Two unhappy married expat couples meet in World War II-era Portugal – a meeting that changes everything for all of them.
By Heller McAlpin for The Barnes & Noble Review
It's hard to imagine, now that marriage equality has become almost commonplace, but David Leavitt's short story "Territory," published in The New Yorker in 1982, was the first openly gay fiction in the magazine. A sensitive exploration of tensions that arise when 23-year-old Neil brings home his male lover for the first time, the story is tame by today's standards – or even in comparison to Leavitt's 1997 novella, "The Term Paper Artist," which was pulled from publication in Esquire over what the magazine's editor called "a taste question." But in its crossover appeal to gay and straight readers alike, it helped break down the ghettoization of gay fiction. Nowadays, it sometimes seems as if it's the rare novel that doesn't have at least one gay character.

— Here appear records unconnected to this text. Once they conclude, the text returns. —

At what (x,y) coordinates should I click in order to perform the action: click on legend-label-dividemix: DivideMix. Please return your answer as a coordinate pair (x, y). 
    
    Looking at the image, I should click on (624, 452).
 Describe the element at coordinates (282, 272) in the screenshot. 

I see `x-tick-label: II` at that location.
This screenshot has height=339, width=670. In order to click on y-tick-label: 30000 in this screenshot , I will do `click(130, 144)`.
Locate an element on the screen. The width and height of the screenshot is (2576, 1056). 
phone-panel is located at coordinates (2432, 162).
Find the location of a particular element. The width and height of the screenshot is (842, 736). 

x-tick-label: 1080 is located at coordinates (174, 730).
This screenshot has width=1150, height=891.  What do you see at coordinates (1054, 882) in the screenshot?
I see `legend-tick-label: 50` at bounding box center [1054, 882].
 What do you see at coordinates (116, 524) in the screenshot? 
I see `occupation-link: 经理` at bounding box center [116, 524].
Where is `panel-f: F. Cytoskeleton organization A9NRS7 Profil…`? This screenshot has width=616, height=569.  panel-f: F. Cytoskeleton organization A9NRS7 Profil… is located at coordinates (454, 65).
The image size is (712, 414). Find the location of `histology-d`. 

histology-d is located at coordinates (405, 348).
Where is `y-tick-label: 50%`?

The Two Hotel Francforts, Leavitt's eighth novel, has no openly gay characters, though it features a brief but torrid homosexual affair between what not so long ago could have been simply described as two unhappily married men but now needs to be clarified as two men in unhappy marriages with women. Set in Lisbon, Portugal, in June 1940, where hordes who have fled occupied France gather to await passage to safety, it offers a different sort of crossover appeal – to readers of both historical and domestic fiction.
Spanning just a few weeks and 250 pages, "The Two Hotel Francforts" is a stylish model of narrative compression and economy. Despite the escalating Nazi threat that forms its backdrop, its focus is alienation of affection rather than annihilation.